§ Objective
Rewrite the items from the line with "What do you see at coordinates (498, 66)" up to and including the line with "This screenshot has width=1870, height=992." as a two-column CSV with the header item_text,answer. Give one row per item, put the item's text and its answer each in its own quoted field, and replace any line breaks with spaces.

⁂

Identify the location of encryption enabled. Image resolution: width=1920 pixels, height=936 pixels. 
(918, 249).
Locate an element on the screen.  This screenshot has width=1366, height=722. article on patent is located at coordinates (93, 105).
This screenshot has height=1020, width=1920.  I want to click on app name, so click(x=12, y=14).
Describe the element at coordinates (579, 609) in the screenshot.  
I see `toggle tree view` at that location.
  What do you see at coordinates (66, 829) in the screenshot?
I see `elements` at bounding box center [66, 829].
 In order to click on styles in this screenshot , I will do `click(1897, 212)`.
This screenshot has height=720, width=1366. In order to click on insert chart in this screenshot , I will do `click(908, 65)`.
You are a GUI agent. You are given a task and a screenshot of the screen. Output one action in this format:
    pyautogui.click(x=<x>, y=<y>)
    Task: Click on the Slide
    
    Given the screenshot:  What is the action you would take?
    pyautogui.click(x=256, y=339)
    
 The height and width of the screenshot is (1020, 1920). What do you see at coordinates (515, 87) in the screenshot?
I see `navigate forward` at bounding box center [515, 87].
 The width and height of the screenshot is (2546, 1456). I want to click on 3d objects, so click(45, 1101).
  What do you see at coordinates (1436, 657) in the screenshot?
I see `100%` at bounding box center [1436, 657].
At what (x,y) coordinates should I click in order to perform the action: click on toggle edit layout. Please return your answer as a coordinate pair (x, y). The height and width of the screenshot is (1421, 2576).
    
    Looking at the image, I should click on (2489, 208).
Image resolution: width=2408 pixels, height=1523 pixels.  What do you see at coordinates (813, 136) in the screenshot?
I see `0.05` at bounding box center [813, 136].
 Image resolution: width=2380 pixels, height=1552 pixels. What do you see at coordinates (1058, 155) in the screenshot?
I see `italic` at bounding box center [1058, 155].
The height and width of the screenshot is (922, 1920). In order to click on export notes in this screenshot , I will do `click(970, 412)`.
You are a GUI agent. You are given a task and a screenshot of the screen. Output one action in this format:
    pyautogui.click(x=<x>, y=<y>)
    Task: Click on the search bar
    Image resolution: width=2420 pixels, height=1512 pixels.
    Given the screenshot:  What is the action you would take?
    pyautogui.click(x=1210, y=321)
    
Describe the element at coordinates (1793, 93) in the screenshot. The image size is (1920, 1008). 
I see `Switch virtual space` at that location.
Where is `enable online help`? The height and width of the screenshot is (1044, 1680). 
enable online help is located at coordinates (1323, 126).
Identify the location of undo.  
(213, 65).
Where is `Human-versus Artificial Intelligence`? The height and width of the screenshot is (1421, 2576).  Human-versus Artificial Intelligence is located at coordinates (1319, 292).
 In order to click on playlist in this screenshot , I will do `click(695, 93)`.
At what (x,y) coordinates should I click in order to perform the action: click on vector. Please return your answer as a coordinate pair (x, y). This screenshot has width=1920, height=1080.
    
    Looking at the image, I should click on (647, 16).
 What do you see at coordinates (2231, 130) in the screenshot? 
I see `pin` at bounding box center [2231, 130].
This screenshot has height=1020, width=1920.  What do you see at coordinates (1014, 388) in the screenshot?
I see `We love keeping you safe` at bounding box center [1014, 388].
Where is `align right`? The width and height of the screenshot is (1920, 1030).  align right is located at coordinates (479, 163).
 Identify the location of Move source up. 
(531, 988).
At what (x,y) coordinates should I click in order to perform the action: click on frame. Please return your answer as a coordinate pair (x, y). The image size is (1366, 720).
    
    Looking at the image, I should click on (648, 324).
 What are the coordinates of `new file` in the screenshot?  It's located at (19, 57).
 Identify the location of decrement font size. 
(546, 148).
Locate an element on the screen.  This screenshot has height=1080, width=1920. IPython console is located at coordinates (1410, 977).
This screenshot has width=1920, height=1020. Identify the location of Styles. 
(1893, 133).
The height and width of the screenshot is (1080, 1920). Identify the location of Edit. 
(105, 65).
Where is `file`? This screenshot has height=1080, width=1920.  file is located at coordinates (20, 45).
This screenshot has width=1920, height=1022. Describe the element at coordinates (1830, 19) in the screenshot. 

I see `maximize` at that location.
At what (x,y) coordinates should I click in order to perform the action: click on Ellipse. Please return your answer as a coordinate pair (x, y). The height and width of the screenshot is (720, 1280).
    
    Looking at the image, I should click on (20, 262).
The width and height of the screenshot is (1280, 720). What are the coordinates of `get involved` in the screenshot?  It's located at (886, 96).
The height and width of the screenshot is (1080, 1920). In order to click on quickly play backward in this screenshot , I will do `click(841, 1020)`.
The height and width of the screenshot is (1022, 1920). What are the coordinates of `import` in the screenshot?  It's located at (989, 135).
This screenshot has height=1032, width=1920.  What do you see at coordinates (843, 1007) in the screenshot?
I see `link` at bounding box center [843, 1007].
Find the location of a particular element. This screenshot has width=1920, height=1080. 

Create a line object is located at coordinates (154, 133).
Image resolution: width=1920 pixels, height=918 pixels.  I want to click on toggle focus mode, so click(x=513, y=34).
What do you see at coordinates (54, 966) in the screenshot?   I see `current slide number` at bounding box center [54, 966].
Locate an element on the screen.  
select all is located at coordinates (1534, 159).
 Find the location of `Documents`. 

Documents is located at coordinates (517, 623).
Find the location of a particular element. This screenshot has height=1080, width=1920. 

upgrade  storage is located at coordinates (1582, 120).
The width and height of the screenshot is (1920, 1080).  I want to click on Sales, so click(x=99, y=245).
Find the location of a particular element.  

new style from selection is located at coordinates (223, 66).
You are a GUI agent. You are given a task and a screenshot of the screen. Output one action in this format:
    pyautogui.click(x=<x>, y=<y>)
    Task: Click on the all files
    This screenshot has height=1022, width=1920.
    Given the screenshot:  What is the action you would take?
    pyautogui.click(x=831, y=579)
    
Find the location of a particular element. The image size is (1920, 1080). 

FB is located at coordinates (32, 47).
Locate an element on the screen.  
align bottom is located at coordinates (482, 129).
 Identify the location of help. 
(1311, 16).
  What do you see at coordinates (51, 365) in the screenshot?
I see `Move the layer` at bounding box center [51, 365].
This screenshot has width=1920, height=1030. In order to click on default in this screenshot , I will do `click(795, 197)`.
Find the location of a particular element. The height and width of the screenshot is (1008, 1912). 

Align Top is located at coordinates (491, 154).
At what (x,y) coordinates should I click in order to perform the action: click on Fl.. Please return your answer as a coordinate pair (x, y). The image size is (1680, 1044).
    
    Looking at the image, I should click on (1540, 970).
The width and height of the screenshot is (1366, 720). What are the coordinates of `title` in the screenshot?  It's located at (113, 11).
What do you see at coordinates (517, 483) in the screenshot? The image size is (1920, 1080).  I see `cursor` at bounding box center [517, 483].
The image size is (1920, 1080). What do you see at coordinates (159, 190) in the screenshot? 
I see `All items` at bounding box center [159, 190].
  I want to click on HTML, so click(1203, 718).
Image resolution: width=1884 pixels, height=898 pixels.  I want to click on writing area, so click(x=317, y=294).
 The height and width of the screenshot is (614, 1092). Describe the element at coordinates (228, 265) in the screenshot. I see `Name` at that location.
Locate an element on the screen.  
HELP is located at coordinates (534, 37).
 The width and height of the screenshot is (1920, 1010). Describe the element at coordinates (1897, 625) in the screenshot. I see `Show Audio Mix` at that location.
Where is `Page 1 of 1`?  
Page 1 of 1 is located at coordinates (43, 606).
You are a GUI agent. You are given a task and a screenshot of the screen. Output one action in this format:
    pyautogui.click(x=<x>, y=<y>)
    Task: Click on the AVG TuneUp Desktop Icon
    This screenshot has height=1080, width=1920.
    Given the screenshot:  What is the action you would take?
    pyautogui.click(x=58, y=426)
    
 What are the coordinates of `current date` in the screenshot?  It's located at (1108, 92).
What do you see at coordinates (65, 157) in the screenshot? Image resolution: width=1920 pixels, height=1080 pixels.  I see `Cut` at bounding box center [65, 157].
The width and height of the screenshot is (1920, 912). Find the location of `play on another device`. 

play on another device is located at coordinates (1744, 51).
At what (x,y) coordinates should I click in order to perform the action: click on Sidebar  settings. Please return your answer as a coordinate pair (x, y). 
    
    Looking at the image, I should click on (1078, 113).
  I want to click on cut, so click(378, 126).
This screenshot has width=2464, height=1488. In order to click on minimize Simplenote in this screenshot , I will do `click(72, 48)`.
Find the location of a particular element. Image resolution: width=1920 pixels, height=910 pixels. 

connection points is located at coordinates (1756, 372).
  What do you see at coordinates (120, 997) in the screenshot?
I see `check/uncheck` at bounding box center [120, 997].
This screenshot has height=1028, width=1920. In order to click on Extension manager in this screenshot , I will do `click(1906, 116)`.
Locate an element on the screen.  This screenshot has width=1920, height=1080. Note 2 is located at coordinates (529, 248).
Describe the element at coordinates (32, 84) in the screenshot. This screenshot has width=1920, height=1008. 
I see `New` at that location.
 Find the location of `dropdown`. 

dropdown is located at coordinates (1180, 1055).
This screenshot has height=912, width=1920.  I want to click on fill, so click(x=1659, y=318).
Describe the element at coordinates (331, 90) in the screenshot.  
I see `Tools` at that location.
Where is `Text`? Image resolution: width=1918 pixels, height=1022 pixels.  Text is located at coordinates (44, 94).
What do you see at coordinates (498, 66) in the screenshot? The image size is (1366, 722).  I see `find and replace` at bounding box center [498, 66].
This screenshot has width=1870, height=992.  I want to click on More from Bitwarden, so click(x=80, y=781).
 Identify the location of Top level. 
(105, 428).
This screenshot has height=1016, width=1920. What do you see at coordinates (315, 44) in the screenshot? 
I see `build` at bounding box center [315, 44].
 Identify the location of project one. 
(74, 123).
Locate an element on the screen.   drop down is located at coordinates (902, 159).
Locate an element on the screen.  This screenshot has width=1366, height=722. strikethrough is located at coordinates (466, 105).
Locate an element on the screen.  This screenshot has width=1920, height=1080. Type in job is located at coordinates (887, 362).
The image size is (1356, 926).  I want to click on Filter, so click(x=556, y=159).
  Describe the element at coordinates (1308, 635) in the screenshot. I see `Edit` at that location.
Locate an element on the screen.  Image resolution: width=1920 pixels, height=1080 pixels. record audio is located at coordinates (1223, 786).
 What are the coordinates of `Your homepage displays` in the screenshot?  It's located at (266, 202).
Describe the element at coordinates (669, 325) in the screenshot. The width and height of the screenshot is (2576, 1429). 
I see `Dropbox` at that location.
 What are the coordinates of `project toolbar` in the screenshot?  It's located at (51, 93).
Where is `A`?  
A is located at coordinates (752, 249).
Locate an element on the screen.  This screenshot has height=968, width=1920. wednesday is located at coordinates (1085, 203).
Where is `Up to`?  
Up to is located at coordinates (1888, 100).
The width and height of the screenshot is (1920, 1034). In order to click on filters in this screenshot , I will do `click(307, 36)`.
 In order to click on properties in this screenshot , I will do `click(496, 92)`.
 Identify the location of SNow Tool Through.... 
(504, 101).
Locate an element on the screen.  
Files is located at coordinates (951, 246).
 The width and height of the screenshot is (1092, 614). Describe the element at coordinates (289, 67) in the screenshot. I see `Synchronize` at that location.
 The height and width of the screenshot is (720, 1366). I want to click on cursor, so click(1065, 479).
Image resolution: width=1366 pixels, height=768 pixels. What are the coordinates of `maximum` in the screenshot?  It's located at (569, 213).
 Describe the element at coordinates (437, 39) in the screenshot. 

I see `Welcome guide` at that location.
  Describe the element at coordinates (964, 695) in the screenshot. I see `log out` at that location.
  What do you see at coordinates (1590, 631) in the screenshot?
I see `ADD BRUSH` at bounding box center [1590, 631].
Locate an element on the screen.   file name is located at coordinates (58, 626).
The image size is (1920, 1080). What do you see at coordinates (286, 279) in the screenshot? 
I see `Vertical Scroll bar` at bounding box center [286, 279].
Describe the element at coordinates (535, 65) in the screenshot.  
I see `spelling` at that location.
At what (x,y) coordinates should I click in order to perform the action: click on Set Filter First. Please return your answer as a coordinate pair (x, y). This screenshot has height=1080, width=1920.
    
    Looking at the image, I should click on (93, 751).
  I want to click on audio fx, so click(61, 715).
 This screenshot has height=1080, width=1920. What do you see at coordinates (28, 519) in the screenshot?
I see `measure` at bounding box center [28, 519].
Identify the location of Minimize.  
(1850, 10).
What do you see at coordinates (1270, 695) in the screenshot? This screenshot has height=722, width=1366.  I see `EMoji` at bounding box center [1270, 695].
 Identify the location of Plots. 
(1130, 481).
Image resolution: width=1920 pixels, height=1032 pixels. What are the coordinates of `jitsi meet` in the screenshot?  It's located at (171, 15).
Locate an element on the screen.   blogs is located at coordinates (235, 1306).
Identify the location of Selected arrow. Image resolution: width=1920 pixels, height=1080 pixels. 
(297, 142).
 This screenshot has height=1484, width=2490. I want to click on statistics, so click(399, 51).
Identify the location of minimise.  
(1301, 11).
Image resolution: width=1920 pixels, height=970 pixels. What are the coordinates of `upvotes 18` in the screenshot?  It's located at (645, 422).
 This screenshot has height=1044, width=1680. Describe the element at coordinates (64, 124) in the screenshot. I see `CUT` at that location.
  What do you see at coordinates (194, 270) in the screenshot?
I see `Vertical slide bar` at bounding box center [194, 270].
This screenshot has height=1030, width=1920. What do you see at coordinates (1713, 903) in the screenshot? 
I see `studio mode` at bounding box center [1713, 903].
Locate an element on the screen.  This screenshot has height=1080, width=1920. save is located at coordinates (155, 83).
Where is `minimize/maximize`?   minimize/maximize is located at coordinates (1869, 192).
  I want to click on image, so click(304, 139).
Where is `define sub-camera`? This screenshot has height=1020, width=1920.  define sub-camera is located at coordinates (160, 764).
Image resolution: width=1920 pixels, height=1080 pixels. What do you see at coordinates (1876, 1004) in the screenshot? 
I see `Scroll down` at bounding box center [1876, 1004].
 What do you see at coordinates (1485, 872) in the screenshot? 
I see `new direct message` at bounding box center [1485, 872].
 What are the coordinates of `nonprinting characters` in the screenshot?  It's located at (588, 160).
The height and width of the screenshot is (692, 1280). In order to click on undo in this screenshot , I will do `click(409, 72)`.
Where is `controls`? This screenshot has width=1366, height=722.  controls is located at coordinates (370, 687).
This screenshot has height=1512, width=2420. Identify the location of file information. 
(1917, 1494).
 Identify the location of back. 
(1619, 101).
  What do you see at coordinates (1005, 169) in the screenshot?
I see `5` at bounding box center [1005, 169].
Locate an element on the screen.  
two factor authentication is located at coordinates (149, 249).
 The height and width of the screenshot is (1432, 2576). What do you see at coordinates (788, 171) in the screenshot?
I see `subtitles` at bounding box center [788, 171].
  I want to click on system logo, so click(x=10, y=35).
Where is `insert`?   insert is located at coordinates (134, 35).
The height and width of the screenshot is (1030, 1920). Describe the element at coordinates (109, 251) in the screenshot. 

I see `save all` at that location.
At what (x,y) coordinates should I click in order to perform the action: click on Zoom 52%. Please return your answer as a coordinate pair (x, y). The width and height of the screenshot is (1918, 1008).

⁂

§ Answer to this problem
item_text,answer
"What do you see at coordinates (498, 66) in the screenshot? The image size is (1366, 722).","I see `find and replace` at bounding box center [498, 66]."
"This screenshot has width=1870, height=992.","I want to click on More from Bitwarden, so click(x=80, y=781)."